2. Showers. Even though there are showers at camp and the hospital, I am one of those people who feel a bit uncomfortable about showering when strangers are around and there is no lock on the door. I prefer to shower in my own bathroom and what is four days anyway. Be a man.
3. Food. Something about being away from home and not having to do the cooking makes food taste better. Why is that? And even if the food doesn’t taste so good one meal, you can always fill any empty space in your stomach with snacks. A whole week of not being in charge of what’s for dinner, heaven.
4. Snacks. There is no situation I can think of that is not made better with the right snacks. Whether it is a 20 hour car ride, a week with no shower at camp, or round the clock hospital vigils, having the proper snacks can make or break the situation. Personally, I am a fan of the following: peanut m&ms, sweedish fish, barbeque Pringles, sugar cookies, chocolate in any form, chex mix, salty peanut granola bars, ritz crackers with cheese in a can, and twizlers. I am sure there is more, but my mouth is watering and my brain can’t function properly right now.
5. Friends. No matter what uncomfortableness you have to go through, when you suffer together, it just doesn’t seem as bad. So at camp it is nice to have the other leaders to commiserate with, and here at the hospital I have made several new friends. Amazing how that happens. And besides my new hospital friends, I have my real life Vegas friends, my long distance family friends, and my blogging friends. It just doesn’t get any better than that
6. People who think they are going to die.
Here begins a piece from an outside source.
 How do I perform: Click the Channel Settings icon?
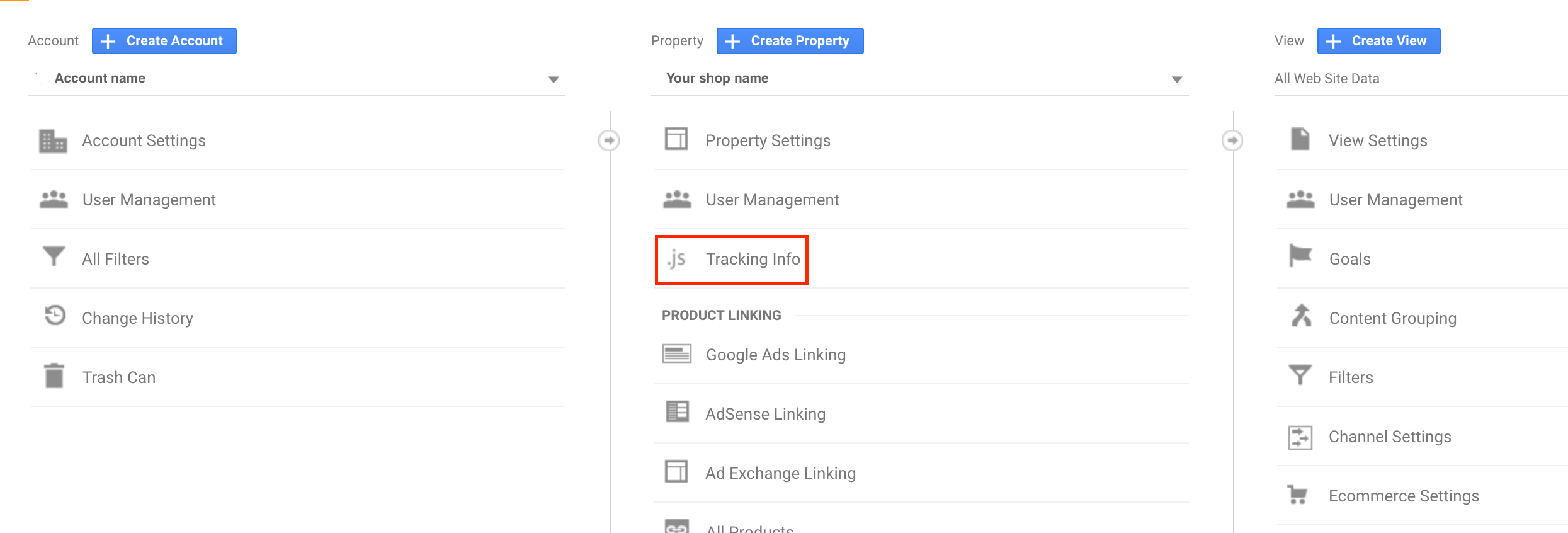(1300, 437)
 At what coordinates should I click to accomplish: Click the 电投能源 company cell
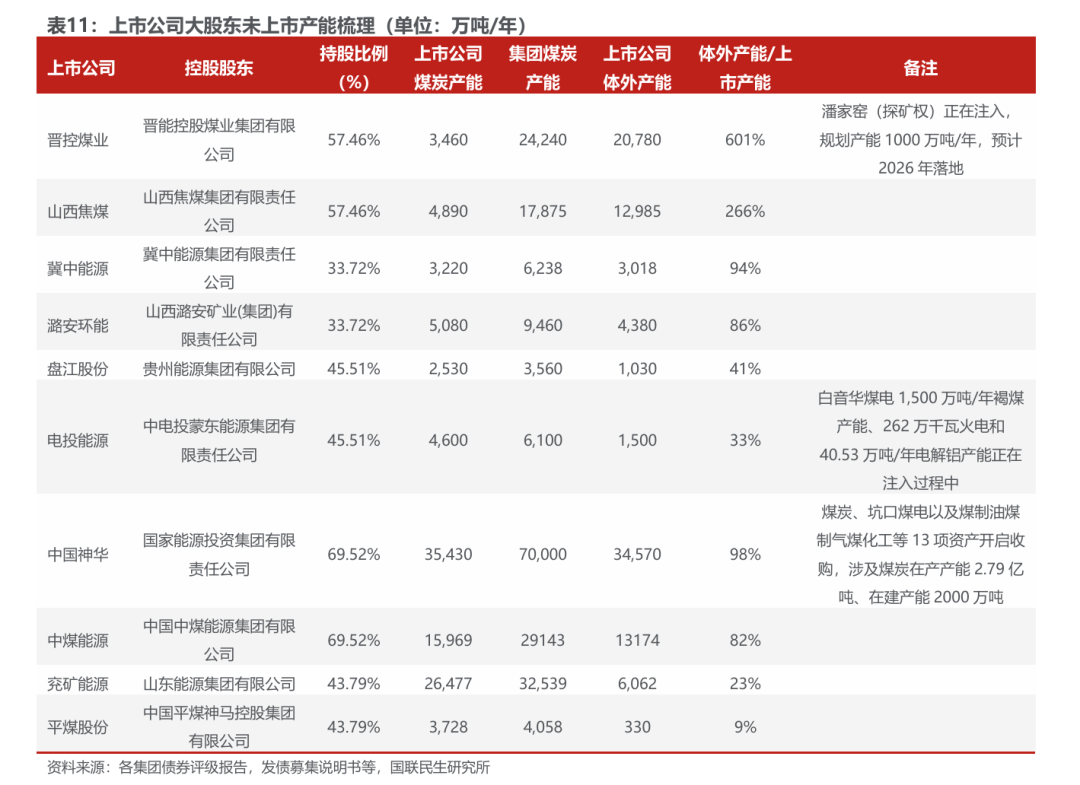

I have seen it several times at camp, girls who think they will die without cell service and the ability to text for a whole week and they proceed to whine, moan, and share their misery with the rest of us. And in the hospital there are the occasional patients who feel it necessary to whine, moan, and scream out in pain every few minutes, just to make sure everyone knows they are suffering and that they don’t suffer alone.
7. Missing home makes coming back all the sweeter. It is always good to miss the people and things in your life every once in a while just so you don’t take them for granted. And it is good for the people at home to realize that they CAN find things without your help and maybe even feed themselves so they don’t waste away into nothingness. Sometimes they gain a greater appreciation for all that mothers do, when mothers are not there to do it.
8. Paper Towels. I don’t know how it is possible that most every time I go to the bathroom at camp or the hospital, the paper towels are gone and I am forced to resort to air drying. What is up with that? Is there some sort of paper towel gremlin that always runs ahead of me to make sure the dispenser is empty? Well, Mr. PT gremlin, if your entire life’s mission is bent on annoying me, mission accomplished.
In other ways the hospital is not like girls camp. These include the following.
1. No one at the hospital is interested in singing camp songs with me. Camp songs are my most favoritest part of camp. What this place needs is an enthusiastic rendition of Fried Ham or one of my personal favs Princess Pat. No one wants to hold hands around the nurse station and belt out Kumbaya. What is wrong with these people? Don’t they know that music is the best medicine? Just ask Mary Poppins, she knows. And a spoonful of sugar doesn’t hurt either. If I were in charge of hospitals, I would definitely make singing mandatory. No food or pain meds for you unless you join the sing along. So what if you are on a ventilator, show some sickness spirit people.
2. There are way more trees and nature at girls camp. And dirt, there is lots and lots of dirt there. You really get to soak in all that outdoors fresh air goodness. It all does something for the soul. Hospitals are so antiseptic. It is a wonder anything can live and thrive in such an environment. It sucks your soul slowly away. Hear that hospital, you are a soul sucker.
3. On the other hand, you do get cell service at the hospital, which has been my lifeline to the outside world. One point for hospitals.
4. Also hospitals have chefs, cleaning crews, laundry departments, and basically about 200 people doing all the stuff that we have to do at camp and I will have to do at home. You know it takes a village to cure a sick person at the hospital, but once you go home all it takes is a mother.
All in all, there are good things and bad things about camp and hospitals. It is sometimes nice to visit, but you wouldn’t want to live there.